The following review takes place between 6:40 a.m. and 7:01 a.m. Words are written in real time...
In the end, 24 saved its best for last. Not the last episode of this inconsistent season; but the last two hours in the history of this iconic, influential series.
After weeks of complaining about the revenge-fueled monster Jack Bauer had become, I was thrilled to see the show stop and acknowledge just how far over the edge he had gone. When Jason Pillar stitched our hero up and ran down the murderous measures the latter had taken recently, Jack defended his actions as necessary because justice had to be served.
But he quickly realized he might not have been serving it in the proper way. Hence, his decision to let Pillar live.
It took Chloe, of course, the one person who has always had Jack's back (as he later acknowledged) to truly talk sense into sense into Bauer. His suicidal mission to execute the Russian President may have seemed extreme to new 24 viewers, but those of us that have been along for the entire ride are aware of just how pained and damaged a man Jack is.
This wasn't the first time he considered ending his own life. With the exception of Kim and Chloe, he's lost everyone he's ever been close to, often as collateral damage to his own actions.
Creatively, I've maintained that the best way for 24 to conclude would be for Jack to die a heroic death. This was never a possibility because we all know a 24 movie is on the way, which did remove a modicum of suspense from the last few minutes.That option off the table, the drama gave Jack the best send-off it could. Here's why:
- He was alone in his final moments. There was no one around. This fit the profile of a man whose actions and decisions have resulted in a lonely existence.

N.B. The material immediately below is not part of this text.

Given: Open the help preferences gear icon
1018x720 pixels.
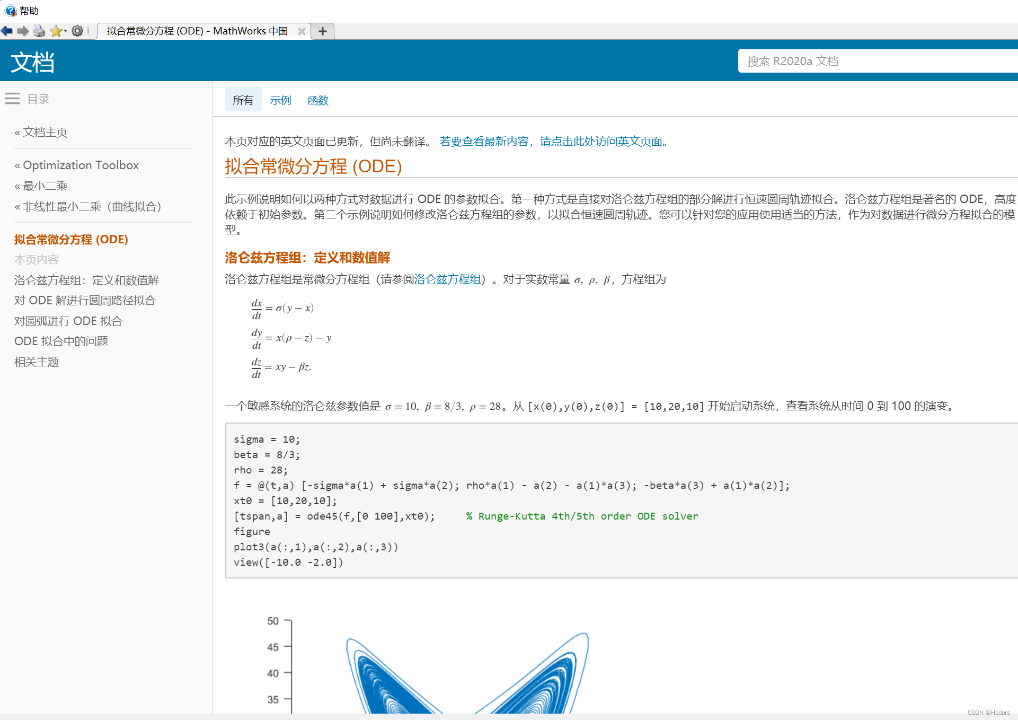Looking at the screenshot, I should (77, 31).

- We watched his final scene via CTU technology. Even this small detail was appropriate, as 24 was the first show to rely on gizmos and gadgets to get important jobs done.
- Jack's conversation with the President made it clear that his job something had changed. Not just because she told him the authorities would be on the way; but because he never addressed her as "Madame President." He never thanked her for the call. This is a man that has been respectful of the most powerful office in the world for years... but the actions by his own government this season finally broke his faith in many ways. Leaving the country is likely the best thing for his wounded psyche, as well as his freedom.
- It ended with Chloe saying "shut it down." The series could have chosen to reunite Jack with Kim, but it acknowledged what we all have known for years: a show heavy in action and suspense has remained grounded in the unusual relationship that developed between Jack and this CTU programmer. Expect Mary Lynn Rajskub to receive an Emmy nomination, as the concluding moments of 24 were as much an opportunity for her to shine as they were for Kiefer Sutherland.
Let's also stop and give props to Cherry Jones. Someone finally remembered the show is dealing with a Tony Award winner here and gave Jones plenty of solid material in her scenes with Dalia Hassan. She was outstanding.
And, with that, the clock has run out on this review. While 24 has lost a bit of momentum and creativity over the last couple seasons, it will go down in history as one of the most unique, well-produced shows to ever air. Jack Bauer isn't going too far. We'll see him on the big screen soon.
But events won't unfold in real time there, a sobering thought for those of us that have set our Monday nights according to a certain ticking clock for eight seasons now.